I unplug my coil wire so if they do try to steal you might hear the car turn over and if they turn it over and it does not start they will flood the crap out of it pumping the gas.
 
I use a Ravelco device in my work vans since I'm on the road quite a bit. It's hard to explain, but it's essentially a second key that controls 2 devices such as the ingition box, fuel pump, or starter. There are no two alike so there are no master pinouts for a thief to get hold of either. If you want to read up on it here is a link to their site.

http://www.ravelco.com/index.html
 
I use a Ravelco device in my work vans since I'm on the road quite a bit. It's hard to explain, but it's essentially a second key that controls 2 devices such as the ingition box, fuel pump, or starter. There are no two alike so there are no master pinouts for a thief to get hold of either. If you want to read up on it here is a link to their site.

http://www.ravelco.com/index.html

I've seen that. But it's pretty expensive and as I understand it, they wont sell you one without doing the install. Great idea, though, as long as the hood is locked.
 
I know a guy who made a fake coil wire out of a section of vacuum hose. He put a couple of old coil wire boots on the vacuum hose and put it in place of the coil wire and took the coil wire with him whenever he had to park the car for a while. Cheap & easy...
 
Run your neutral safety switch wire to the emergency brake light switch so that you have to put the emergency brake on to start the car. If the brake is off the last thing a thief will do is put the brake on when he's trying to make a quick getaway.
 
I haven't let this drop, I guess I'm just too dumb to let some things go.

So, been doing a lot of thinking on this and I've decided that I am going to move the battery to the trunk and use a Ford style starter solenoid (also in the trunk) to engage the starter. This doesn't completely remove power from under the hood, but even if they jumper to the ignition system off the alternator stud, it shouldn't allow for anyone to engage the starter. I guess someone could bring their own battery, but I don't expect that many car thieves walk around with a battery under their arm, and if they knew to bring one then they will probably bring a roll-back instead and steal the car regardless of what else I do.
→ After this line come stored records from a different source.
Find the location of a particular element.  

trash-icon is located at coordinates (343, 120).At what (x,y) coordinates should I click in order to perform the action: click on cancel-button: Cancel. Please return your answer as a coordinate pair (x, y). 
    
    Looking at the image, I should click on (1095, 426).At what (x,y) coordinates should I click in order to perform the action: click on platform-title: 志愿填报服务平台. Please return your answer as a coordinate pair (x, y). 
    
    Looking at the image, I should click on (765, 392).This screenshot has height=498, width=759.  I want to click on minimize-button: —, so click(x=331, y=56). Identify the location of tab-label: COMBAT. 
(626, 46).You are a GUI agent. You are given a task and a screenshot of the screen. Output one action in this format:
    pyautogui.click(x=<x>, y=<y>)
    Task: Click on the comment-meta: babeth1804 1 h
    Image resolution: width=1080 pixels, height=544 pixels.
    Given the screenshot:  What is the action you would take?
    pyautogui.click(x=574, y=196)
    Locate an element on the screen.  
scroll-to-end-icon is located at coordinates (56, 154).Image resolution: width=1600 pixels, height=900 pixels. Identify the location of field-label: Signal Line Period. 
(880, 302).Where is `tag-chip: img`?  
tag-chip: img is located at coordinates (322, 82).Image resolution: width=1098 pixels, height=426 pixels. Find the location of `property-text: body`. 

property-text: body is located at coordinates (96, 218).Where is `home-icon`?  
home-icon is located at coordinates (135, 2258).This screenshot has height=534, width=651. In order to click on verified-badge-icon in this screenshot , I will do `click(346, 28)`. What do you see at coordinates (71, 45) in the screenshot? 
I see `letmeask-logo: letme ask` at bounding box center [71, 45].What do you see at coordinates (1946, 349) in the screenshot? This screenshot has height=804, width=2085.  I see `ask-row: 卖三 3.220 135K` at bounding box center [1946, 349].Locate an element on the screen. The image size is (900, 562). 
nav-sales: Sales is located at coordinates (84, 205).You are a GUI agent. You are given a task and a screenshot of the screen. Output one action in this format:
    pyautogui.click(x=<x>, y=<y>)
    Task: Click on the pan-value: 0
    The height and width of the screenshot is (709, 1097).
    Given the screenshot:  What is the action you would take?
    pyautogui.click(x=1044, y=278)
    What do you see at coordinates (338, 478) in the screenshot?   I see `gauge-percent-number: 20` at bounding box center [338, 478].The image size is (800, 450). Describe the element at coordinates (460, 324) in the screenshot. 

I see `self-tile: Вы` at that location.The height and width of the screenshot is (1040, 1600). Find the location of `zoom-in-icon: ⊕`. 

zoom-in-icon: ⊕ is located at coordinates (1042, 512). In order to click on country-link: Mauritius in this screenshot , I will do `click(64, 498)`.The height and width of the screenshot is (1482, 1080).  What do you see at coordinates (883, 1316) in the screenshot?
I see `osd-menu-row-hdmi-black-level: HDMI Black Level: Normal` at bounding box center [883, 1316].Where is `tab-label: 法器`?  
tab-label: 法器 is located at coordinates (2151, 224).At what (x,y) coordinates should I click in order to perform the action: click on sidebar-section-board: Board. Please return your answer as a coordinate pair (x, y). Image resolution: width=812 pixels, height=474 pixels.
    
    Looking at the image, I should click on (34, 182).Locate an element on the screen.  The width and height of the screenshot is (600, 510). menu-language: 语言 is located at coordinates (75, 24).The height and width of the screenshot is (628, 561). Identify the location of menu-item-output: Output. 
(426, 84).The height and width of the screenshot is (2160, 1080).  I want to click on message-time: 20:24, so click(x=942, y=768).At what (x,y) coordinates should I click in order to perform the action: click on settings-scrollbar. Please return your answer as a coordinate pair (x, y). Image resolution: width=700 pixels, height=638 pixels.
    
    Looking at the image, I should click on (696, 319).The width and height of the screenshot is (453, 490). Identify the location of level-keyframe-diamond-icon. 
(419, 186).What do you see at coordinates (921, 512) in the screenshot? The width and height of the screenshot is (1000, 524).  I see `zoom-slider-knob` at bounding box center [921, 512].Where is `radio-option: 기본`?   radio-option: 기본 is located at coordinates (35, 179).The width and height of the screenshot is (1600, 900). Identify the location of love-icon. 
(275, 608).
In addition, I am wiring in a switch inline with the starter circuit. I've left off most of the details of how (this is the internet), but will say it is a magnetic switch rather than a push button style. So, as long as the magnet is in the right place, the circuit will close and the car will start, and when I want to disable the car I can grab the magnet and put it in my pocket. Need to figure out how to shield that, though, so I don't demagnetize the cards and such in my wallet.

What I wish I could find is an RFID relay of some sort that just closes the circuit when a fob is in the car, but the only ones I've found are kind of expensive. Shouldn't be hard to swap in the future, though.

And yes, I am leaving the amp gauge in place for now. I know it could be an issue later, and if I do more upgrades I will probably bypass it, but for now I am running a stock system with no additional loads so I am going to leave it alone. Not putting a volt gauge in the dash is one less project right now and I don't see that it is a real issue at this point in time.

So, here is a clip of my proposed wiring changes. Any input? See anything I missed? Wire sizes seem ok?

Last thought would be to add a buzzer or trigger the horn or something by using a SPDT relay and use the NC post to send power to a noise maker and the NO post to the solenoid when the circuit is closed.